This was not a road she expected to find herself traveling. The journey began in 1991, when she was out of a job, separated from her husband, and the mother of five children, all younger than 11. She was introduced to a lawyer who offered to handle her divorce for free—if she agreed to become a nurse. Never one to turn down a good deal, and recognizing her dire straits, Bartholomew accepted the deal.
She packed her five kids into the car and drove to North Carolina so family could watch the children while she attended school and studied. Eventually, her hard work paid off and she started her first position as a nurse. Almost immediately, she witnessed the perverse hierarchies involved when physicians and nurses talk to each other.
"Every time the nurse would call to report a temperature, the physician would slam the phone down, even though we had guidelines to call if the patient's temperature was above 102 degrees," says Bartholomew.
She knew that the belittling, demeaning, and hostile behavior she witnessed throughout healthcare was a serious problem.

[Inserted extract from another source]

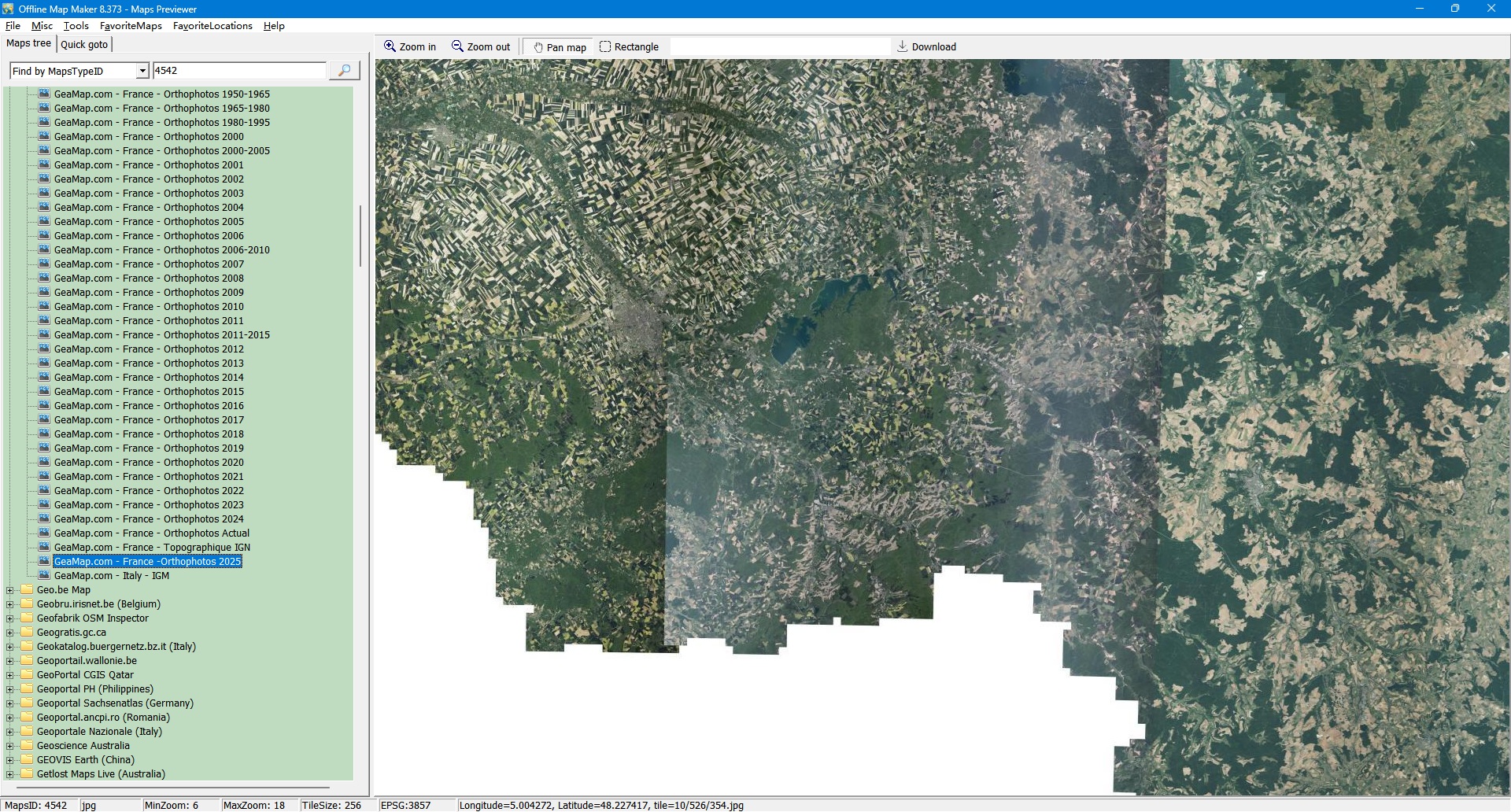The image size is (1511, 812).
Task: Click the search field containing 4542
Action: click(238, 71)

"I realized it was something that carried over" and affected patient care, because a person cannot perform cognitive tasks when his or her emotional state is compromised, says Bartholomew. "No human being can think clearly when they are upset. When you create healthy relationships, you are providing a safety net. Our patients will never be safe until all caregivers feel safe enough to communicate—to challenge, question, advocate, and ask for clarification."
As Bartholomew progressed in her career, becoming manager of a 57-bed orthopedic unit in a downtown Seattle hospital, she worked on improving nurse-physician communication and she experienced amazing results.
She turned her attention outside her organization and began to talk about the issue to others. What she was saying struck a nerve. As she presented to hospitals and conferences, nurses would come up to her, weeping, and tell her their stories. She added the need to improve nurse-to-nurse horizontal hostility to her mission and became a celebrated author, speaker, and educator on the topic of bad behavior and the patient safety imperative for changing culture.
"It's just absurd that the two people who are providing the care are not required or expected to communicate on a daily basis," says Bartholomew, noting that poor communication "is the No. 1 cause of errors."